Selon le Wall Street Journal, les États du Golfe « s'orientent peu à peu » vers un rôle plus actif, après que Riyad a autorisé les forces américaines à utiliser une base aérienne située sur son territoire.
Une source citée par le journal a déclaré qu'il ne s'agissait « que d'une question de temps » avant que l'Arabie saoudite n'entre en guerre, après que son ministre des Affaires étrangères eut déclaré la semaine dernière que sa patience face aux attaques iraniennes « n'était pas illimitée ».
De son côté, Bahreïn a soumis au Conseil de sécurité de l’ONU un projet de résolution visant l’Iran, centré sur la liberté de navigation dans le détroit d’Ormuz.
Ce texte marque un durcissement notable, en introduisant des mesures concrètes susceptibles d’être mises en œuvre en mer.

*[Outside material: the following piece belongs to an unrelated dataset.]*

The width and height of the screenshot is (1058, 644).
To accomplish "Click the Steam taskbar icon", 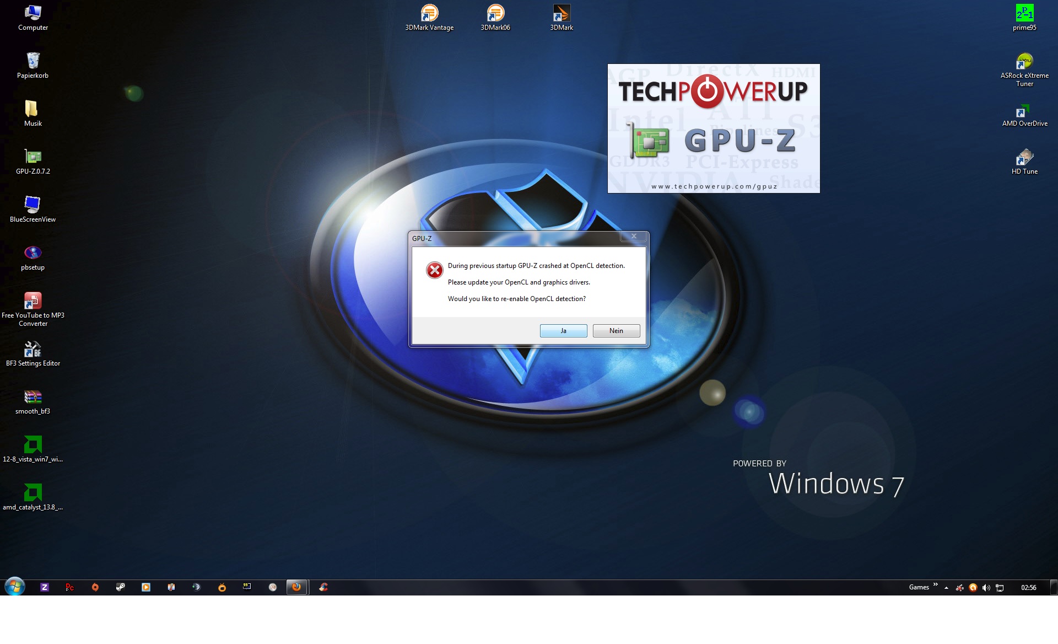I will click(121, 587).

Le projet condamne explicitement les attaques et menaces visant des navires commerciaux dans le détroit, soulignant leurs conséquences sur le commerce international, la sécurité énergétique et l’économie mondiale. Il exige de l’Iran qu’il mette fin « immédiatement » à toute action contre des navires civils et à toute tentative d’entrave à la navigation dans cette zone stratégique.
Contrairement à une précédente initiative bahreïnienne, ce texte s’inscrit dans le cadre du chapitre VII de la Charte des Nations unies, ce qui lui confère une portée contraignante et ouvre la voie à des actions concrètes.
Il autorise ainsi les États membres, agissant seuls ou dans le cadre de coalitions maritimes, à « utiliser tous les moyens nécessaires » pour garantir la liberté de passage dans le détroit d’Ormuz, y compris dans les eaux territoriales des États riverains.